That was the last thing you said to me before I found out you had taken the easy route, the one where the only ticket available to purchase is a stomach full of sleeping pills.

I tried so ******* hard to understand after that, because that was the only note you thought to leave me. Whether on purpose or by accident, I took it more to heart than your absence, anyway.

You never really left. You hid behind my ear and over my shoulder so for a long time, before I got used to seeing your reflection behind me in the bathroom mirror like in a cheesy horror flick, I was constantly dizzy because of all the whirling around. A mixture of fear and excitement, tasting something like stomach bile and the lemons that were on your breath no matter what the time of day, would prepare me to meet you, or rather the lack of you. If the acidic solution wasn't used up on a kiss to your cold and rotting lips, it burned a hole at the base of my stomach that grew into a volcanic crater.
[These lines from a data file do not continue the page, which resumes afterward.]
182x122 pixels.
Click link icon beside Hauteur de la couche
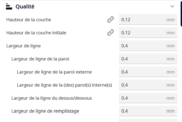pyautogui.click(x=110, y=20)
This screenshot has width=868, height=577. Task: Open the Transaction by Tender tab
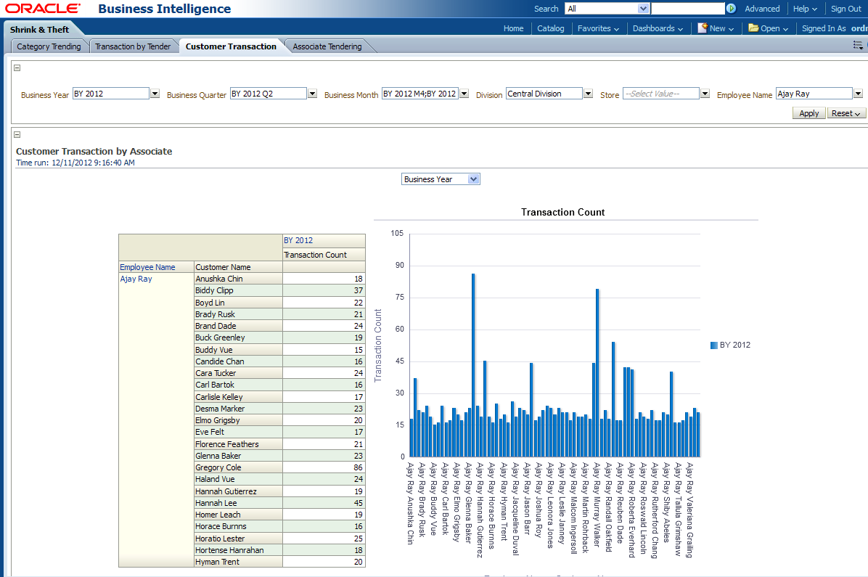(133, 46)
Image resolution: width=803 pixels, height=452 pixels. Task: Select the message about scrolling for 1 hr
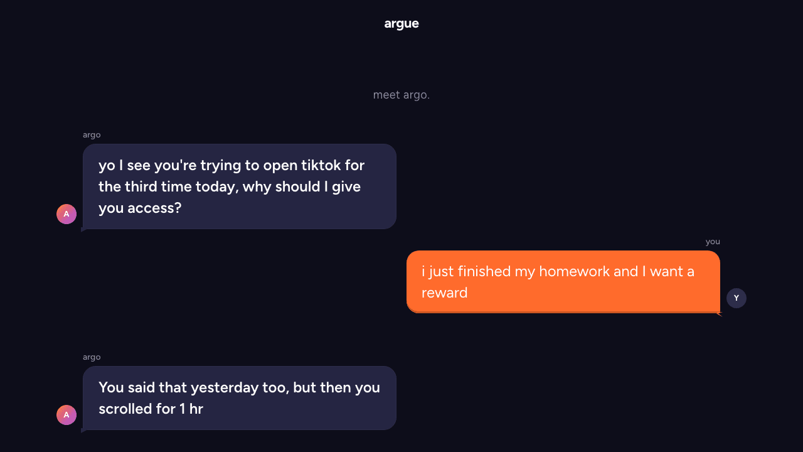click(240, 398)
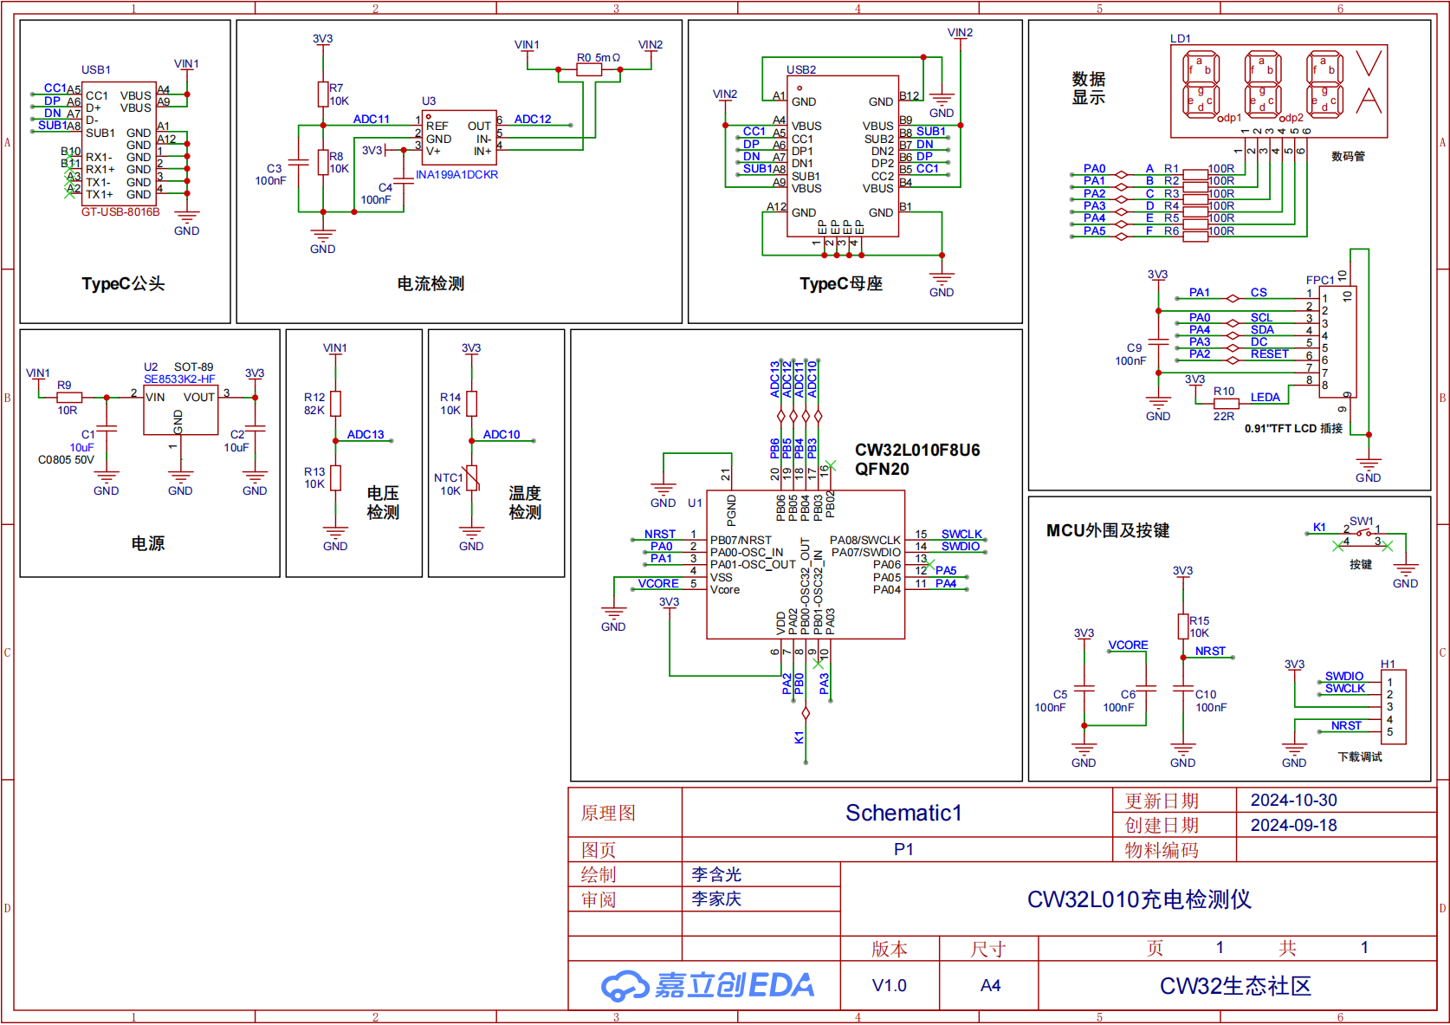The width and height of the screenshot is (1450, 1025).
Task: Select the NTC1 thermistor symbol
Action: tap(472, 478)
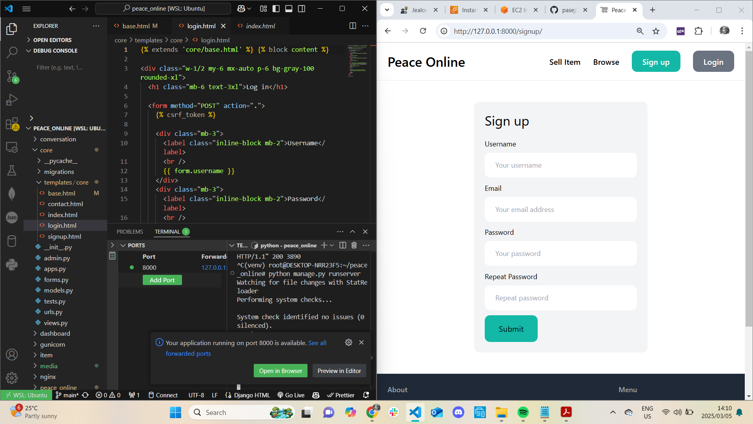Toggle WSL Ubuntu connection status

pos(26,395)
Maybe that was why I erupted so many times that autumn, my mouth burning and smoking before blowing bits of my top into the atmosphere. I lost so much of me in those natural disaster moments. I lost my mind with my temper and raved too often to be trusted. I was called a lunatic because I saw you outside of the photos and family videos your mother showed me after your disappearance.

She was the only one who didn't avoid me; quite the opposite. She clung to me because I was the last physical link to you, no matter how dishonest that connection was. I was as lonely as she.

Slowly, though, slowly, I forgot to look for you in the shadows and behind ocean waves, and I forgot what you looked like breathing deeply in and out with your limbs sprawled out and occupying my entire bed, and I forgot how you licked your lips before pressing them to mine, every time. I couldn't find you anymore except for in the memories haunting the flowers you gave me on our first dinner date, the one I asked you to, pressed between the pages of the one book we agreed would be our favorite, or in the quickly-fading scent you left in all the sweaters your mother dumped on me the moment she moved to Thailand after her messy divorce.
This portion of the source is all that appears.